Abro aqui um pequeno parêntese para lembrar o seguinte, antigamente o professor era entre nós considerado e com toda a naturalidade, um agente de cultura. Hoje, quem assim o denominará em sã consciência?... Fecho o parêntese.
Ora, bem ao contrário, o professor a quem dedico este escrito, era exactamente a antítese daquilo que foi referido nos parágrafos acima.
 Esta minha singela homenagem é dirigida à memória de Carlos Alberto Mendes Fonseca, que foi professor do Liceu da Praia. Aposentado e recentemente falecido.
Beto, assim o chamávamos carinhosamente, familiares e amigos mais chegados, pertencia ao tipo de professor sabedor e erudito na disciplina que ministrou ao longo da vida, no caso, Geografia.
Fazem unanimidade os testemunhos de antigos alunos, sobre a forma como o professor lhes explicava os conceitos geográficos de cada ponto programático da disciplina.
Contou-me uma colega e também familiar do Beto que este era muito cuidadoso nas revisões que fazia e que uma ocasião lhe pedira para rever (o português) de  um texto sobre matéria histórica que ela escrevera. Quando vai reaver o seu trabalho, ela encontrou o Beto com vários dicionários abertos, entre eles o de Latim, pois assim melhor corrigiria o escrito. Assim era este professor, cuidadoso e estudioso.
 Bom comunicador nas aulas, Beto Fonseca era tido pelos seus alunos, como rigoroso e assertivo nas suas explicações, e alguém que procurava aprofundar os conceitos explicados indo até ao étimo latino ou grego  de onde provinham os vocábulos que enformavam o conceito que ele queria transmitir à turma.
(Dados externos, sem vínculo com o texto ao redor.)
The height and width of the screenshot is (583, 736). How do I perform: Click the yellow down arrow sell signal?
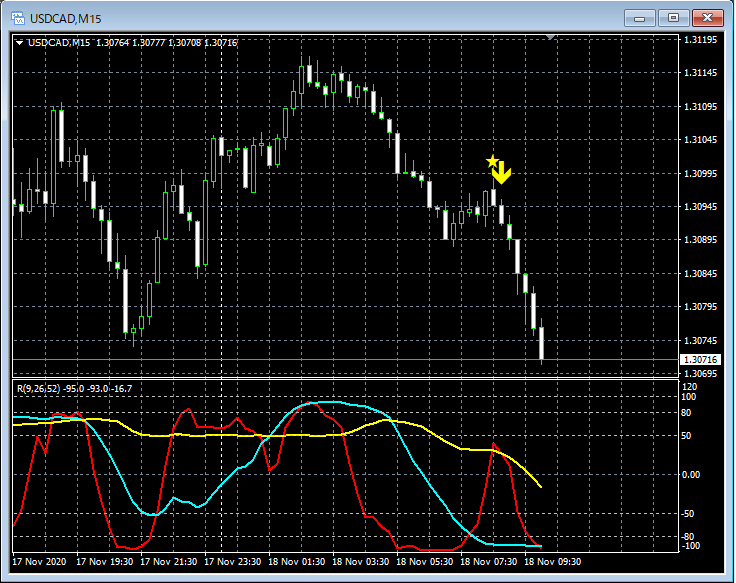click(502, 174)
Dizia-me a minha filha, sua antiga aluna e recordando o querido professor de Geografia, dizia ela que de entre muitas outras definições e conceitos geográficos que aprendera nas aulas de Geogrfia, uma delas -recorda com graça - foi a de pronunciar Florida, sem  articular de forma esdrúxula, o nome daquele estado norte-americano, pois aprendera com o professor de que antes de os ingleses tomarem conta dos Estados Unidos, já os espanhóis haviam-no baptizado como “Florida” e não “Flórida”. Pequenas coisas embora, no entanto  reveladoras do cuidado e da minúcia histórica, geográfica  que ele punha nas suas explicações.
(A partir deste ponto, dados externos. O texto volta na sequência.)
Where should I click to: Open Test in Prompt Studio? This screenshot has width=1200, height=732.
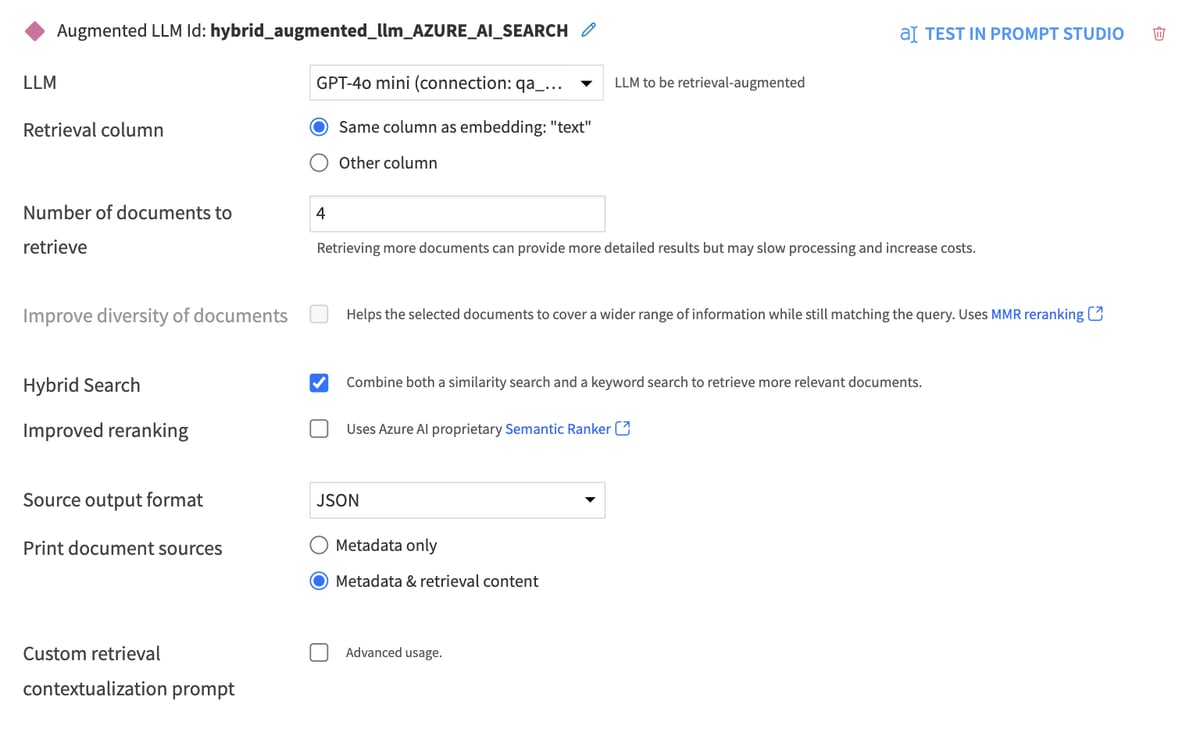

Comigo, sua prima, amiga e colega, tínhamos ele e eu, implicitamente (um não dito, mas sabido por ambos) uma espécie de fraterna competição e/ou desafio semântico, quando nos encontrávamos (com muito menos frequência do que aquela por nós certamente desejada) que era qual de nós se expressava  melhor, indo  ao termo mais correcto e à variante mais culta das palavras que no contexto da nossa conversa surgiam. Um jogo divertido e antigo que fazia parte de uma espécie de rememorar, um tempo antigo da nossa  convivência ainda adolescentes.
  Normalmente o Beto levava-me os pontos...
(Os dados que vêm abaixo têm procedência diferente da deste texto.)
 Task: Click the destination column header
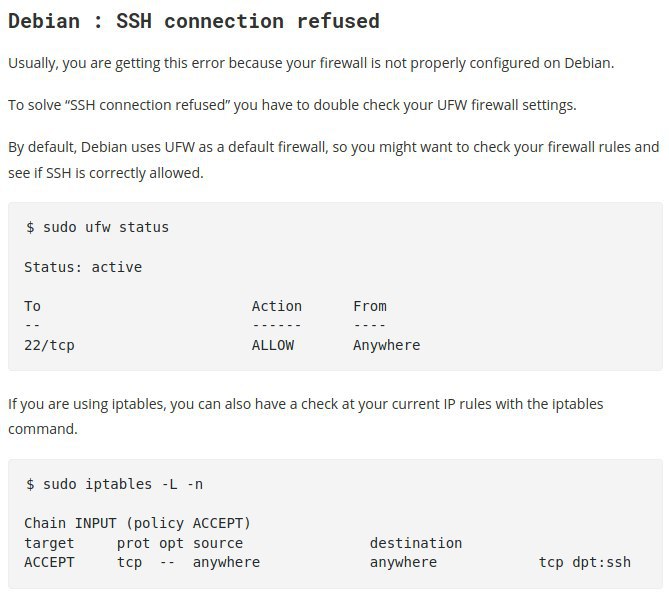416,543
Aliás, quando com ele dialogava, sabia eu que ele estava sempre certo quanto à precisão contextual de cada vocábulo ou semantema trazido à conversa.
 Os amigos, os familiares dele ressaltam as qualidades de um ser sem artificialismos, naturalmente muito correcto, gentil, estóico e sempre calmo nas suas explanações e nos diálogos entre amigos.
  Luís Fonseca, escreveu um texto na rede social,  com o título:“Na despedida de um amigo...” Com efeito, amizade de longa data, Luís Fonseca guarda dele esta memória que é também nossa e que aqui tomo a liberdade de a transcrever:
“ ...um dos seus traços mais marcantes era a enorme bondade do seu ser, a sua calma e atenção para com as pessoas, uma capacidade fora de comum de suportar situações difíceis, a sua profunda afeição para com os amigos.”
 Na mesma linha, e bem achadas para rematar este escrito sobre Beto Fonseca, foram as palavras do nosso amigo e colega, Óscar Ribeiro. Palavras emblematicamente simples e criteriosamente definidoras do perfil de Carlos Alberto Mendes Fonseca: “...dedicação, trabalho, seriedade e honestidade, levas contigo...”
Até sempre, querido Primo! Lá iremos ter todos. Apenas uma questão de vez.